Project Author: Alexander Lacson
Data Source: Acquired from Codecademy, which says the data is "from the World Health Organization and the World Bank".
This is a project which explores and analyzes a single dataset containing Life Expectancy and GDP from six different countries. This analysis gives us insight into two questions:
import pandas as pd
import seaborn as sns
from matplotlib import pyplot as plt
df = pd.read_csv("all_data.csv")
df.replace('United States of America', 'USA', inplace = True)
import plotly.express as px
locations = ['USA', 'CHL', 'CHN', 'DEU', 'MEX', 'ZWE']

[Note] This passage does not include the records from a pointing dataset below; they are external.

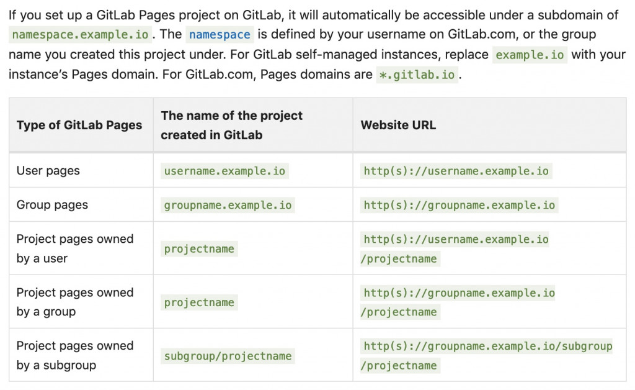This screenshot has width=635, height=390.
Task: Click the example.io code snippet in the paragraph
Action: (x=530, y=55)
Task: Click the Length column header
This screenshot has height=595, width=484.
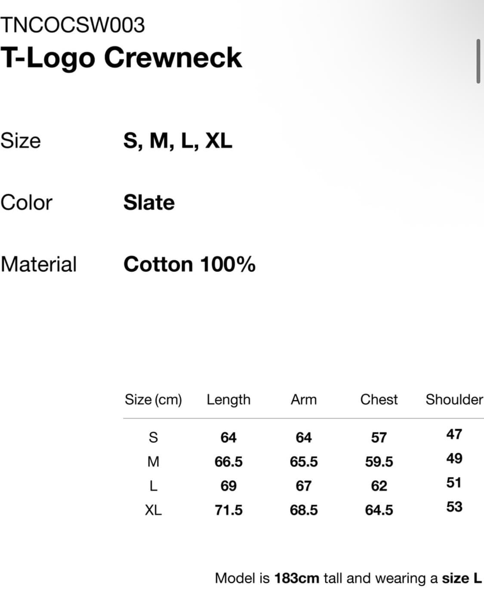Action: pyautogui.click(x=228, y=399)
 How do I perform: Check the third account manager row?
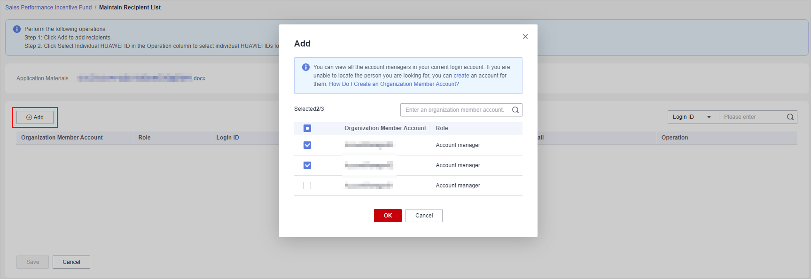307,186
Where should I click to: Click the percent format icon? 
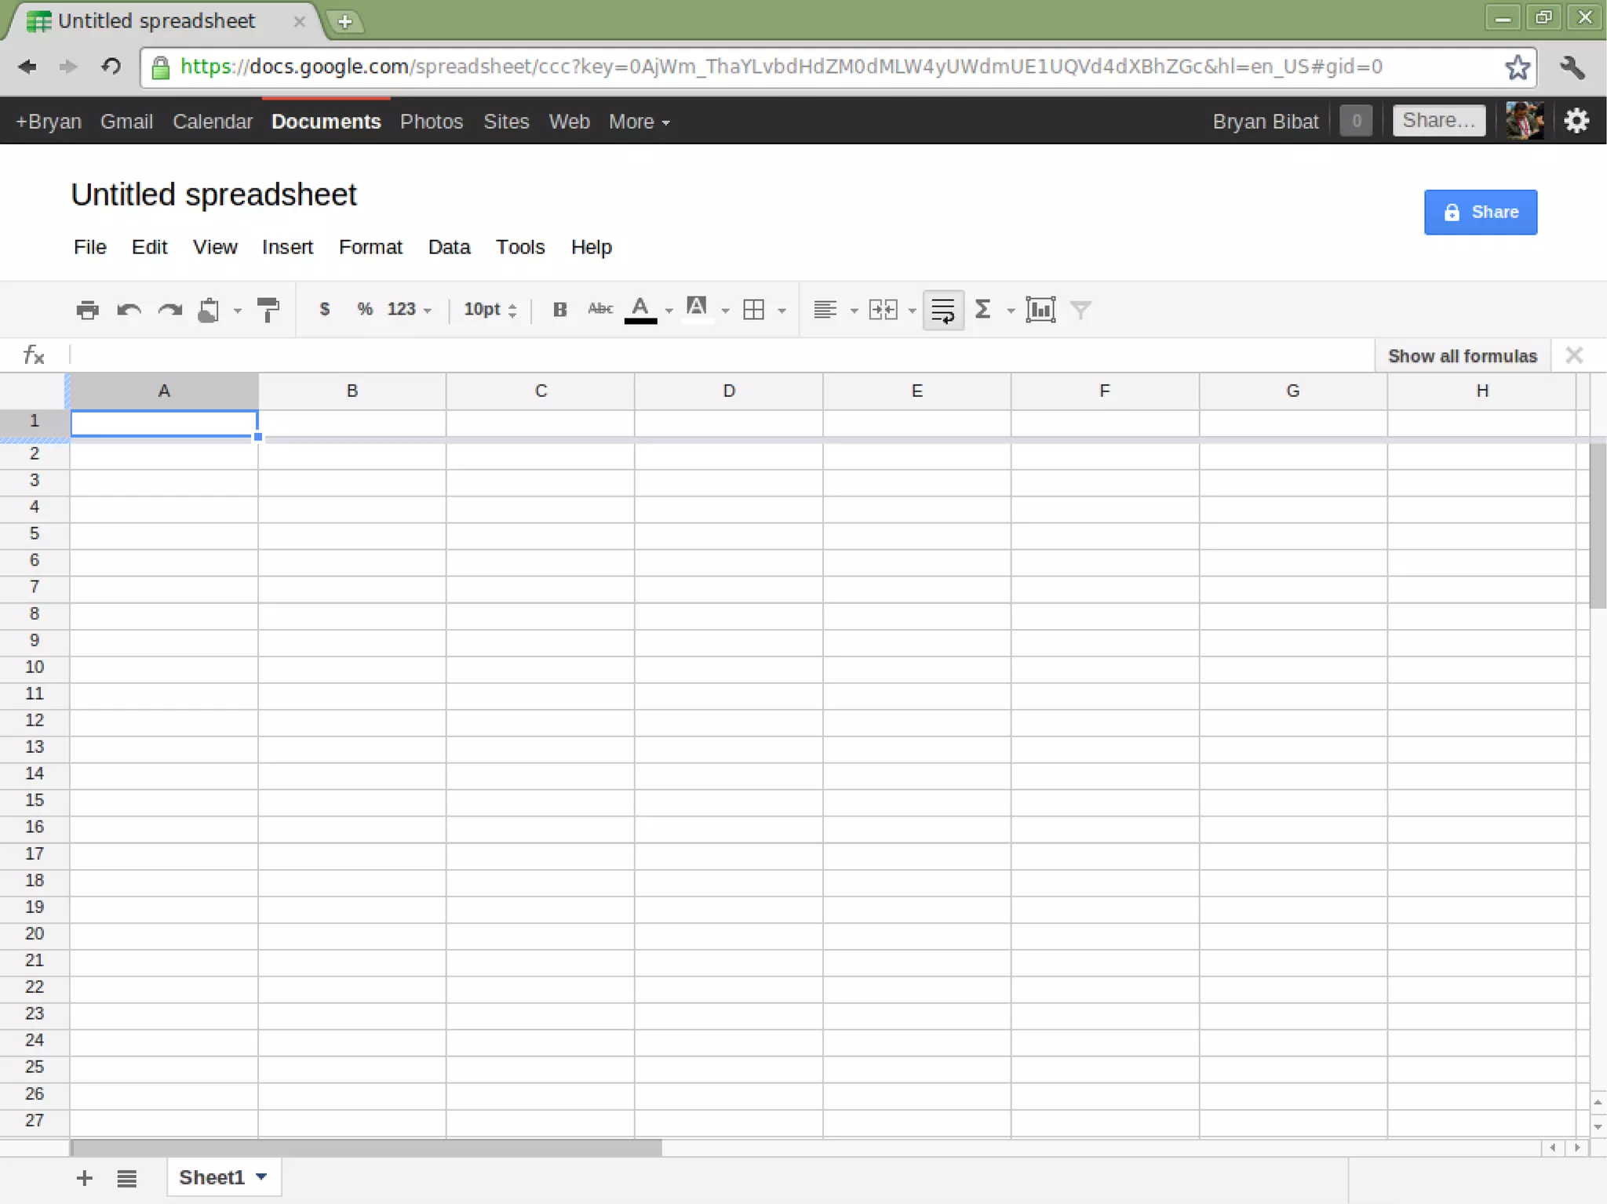pos(364,310)
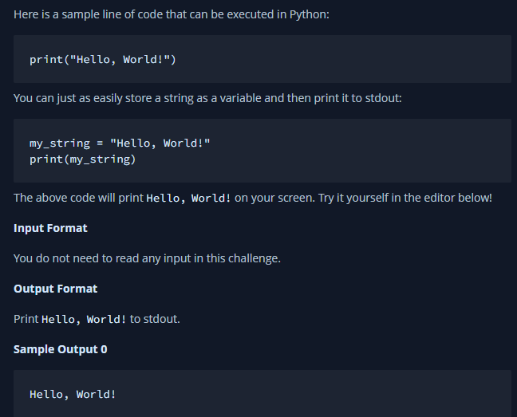517x417 pixels.
Task: Click the Sample Output 0 heading
Action: coord(61,349)
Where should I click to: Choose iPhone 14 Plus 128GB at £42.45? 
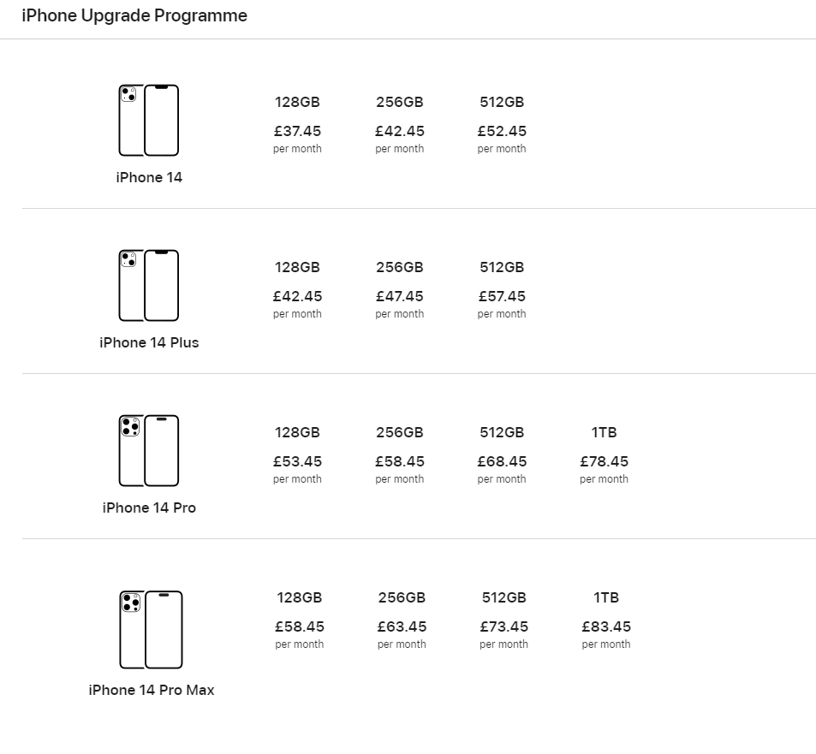click(297, 289)
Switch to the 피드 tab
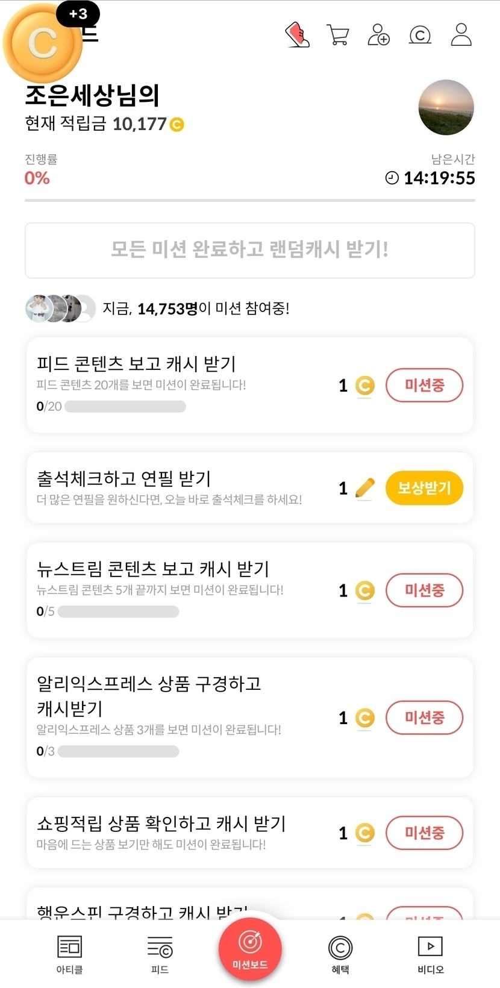500x988 pixels. (x=160, y=954)
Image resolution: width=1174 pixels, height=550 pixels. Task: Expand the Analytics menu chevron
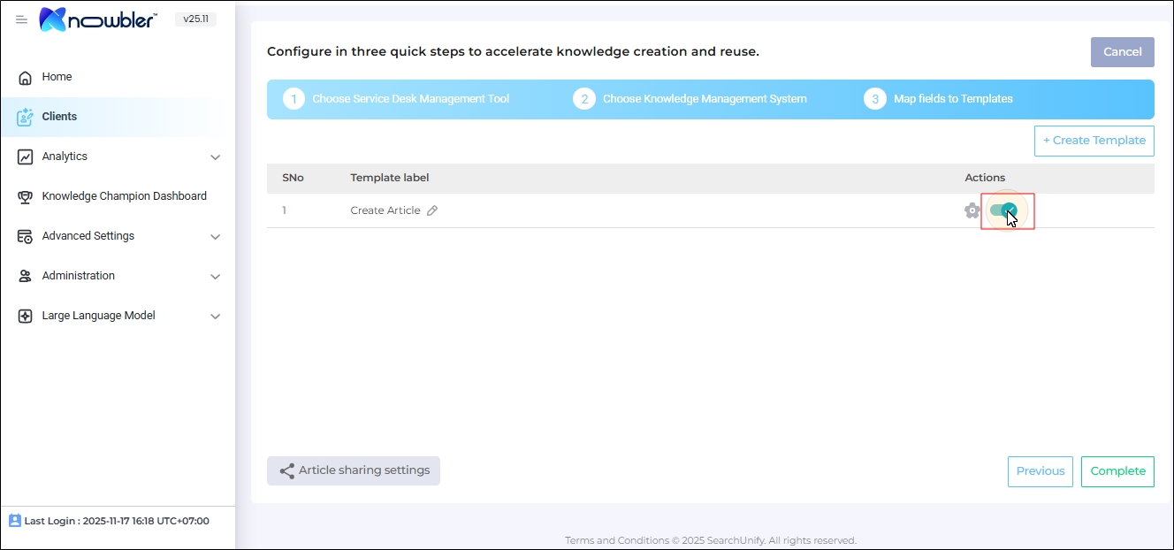[215, 157]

fig = px.choropleth(locations, locations=locations, color=locations)
fig.show()
The six countries in the set are spread out over different continents and regions of the world.
plt.figure(figsize = (8, 5))
sns.lineplot(data = df, x = 'Year', y = 'Life expectancy at birth (years)', hue = 'Country')
plt.title("Life Expectancy from 2000 to 2015 by Country")
plt.legend(df.Country.unique(), bbox_to_anchor=(1,1), loc = 'upper left', frameon = False)
plt.show()
Over time we see a steady increase in life expectancy for all countries. Zimbabwe is separate from the rest of the group but its steep upward slope shows that it is quickly catching up.
sns.boxplot(data = df, x = 'Country', y = 'Life expectancy at birth (years)')
plt.title('Life Expectancy by Country')
plt.show()
Zimbabwe shows lower life expectancy and higher variation (increasing over time as seen in the previous figure) compared to the rest of the countries in the dataset.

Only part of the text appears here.